By scaling the Y-axis, you can see that the greatest value measured has been greatly reduced. As a result, the number of rows across all values are more evenly represented.

### Category Cloud for summarized categorical {: #category-cloud-for-summarized-categorical }

The **Category Cloud** tab provides insights into [summarized categorical](histogram#summarized-categorical-features) features. It displays as a [word cloud](word-cloud) and shows the keys that are most relevant to their corresponding feature.

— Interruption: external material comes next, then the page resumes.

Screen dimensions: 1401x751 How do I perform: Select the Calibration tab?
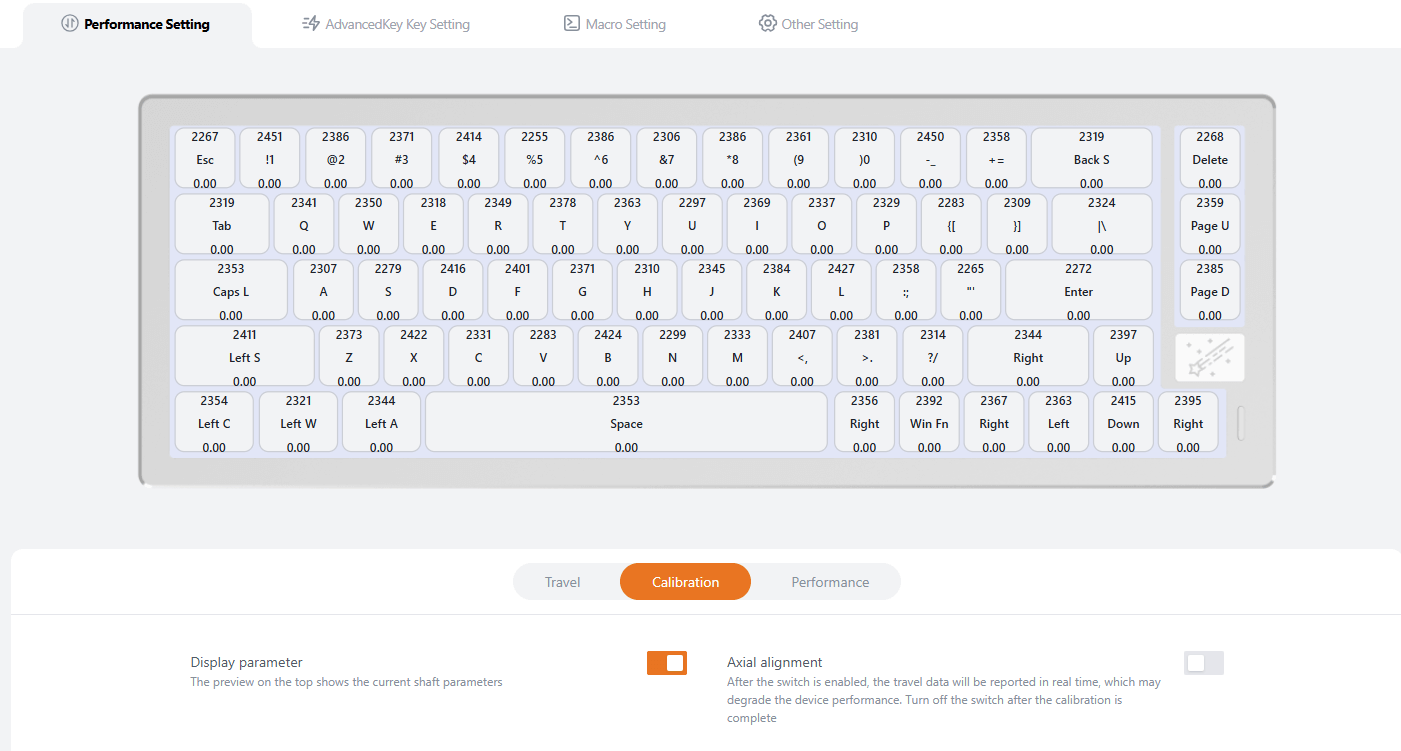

![](images/insights-category-cloud.png)

{% include 'includes/category-cloud-include.md' %}

## Illustration table {: #illustration-table }

The **Illustration** tab shows how summarized categorical data is represented as a feature. For example, in the below image, the **Values** column contains five summarized categorical features displayed in JSON dictionary format (selected at random), as described above.

![](images/summ-cat-5.png)

Click **Summary** to display a box that visualizes how categorical values appeared in their initial state, prior to being engineered as summarized categorical features.

![](images/sum-cat-9.png)

## Table tab {: #table-tab }

The **Table** tab, which is the default tab for [multilabel](multilabel) projects, displays a two-column table detailing counts for the top 50 most frequent label sets in the multicategorical feature.

![](images/sum-cat-3.png)

The table lists each key in the **Values** column, and the respective key's count in the **Count** column.

!!! note "Unicode text in the Values column"
    If you are using Unicode text and it appears abnormal in the Values column, make sure your text is UTF8 encoded.


## Average target values {: #average-target-values }

After EDA2, DataRobot displays orange circles as graph overlays on the Histogram and Frequent Values charts. The circles indicate the average target value for a bin. (These circles are connected for numeric features and not for categorical, since the ordering of categorical variables is arbitrary and histograms display a continuous range of values.)

For example, consider the feature `num_lab_procedures`:

![](images/av-target-value.png)

In this example, there are 846 people who had between 44-49.999999 lab procedures. The average target value represented by the circle (in this case, the percent readmitted) is 37.23%. (The orange dots correspond to the right axis of the histogram.)

### How Exposure changes output {: #how-exposure-changes-output }

If you used the [Exposure](additional#set-exposure) parameter when building models for the project, the **Histogram** and **Frequent values** tabs display the graphs adjusted to exposure. In this case:

![](images/eda2-tooltip-exposure.png)

* The <em>number of rows</em> (1) in each bin.
* The <em>sum of exposure</em> (2) in each bin. That is, the sum of the weights for all rows weighted by exposure.
* The <em>sum of target</em> value divided by the <em>sum of the exposure</em> (3) in a bin.

### How Weight changes output {: #how-weight-changes-output }

If you set the Weight parameter for a project, DataRobot weights the number of rows and average target values by weight.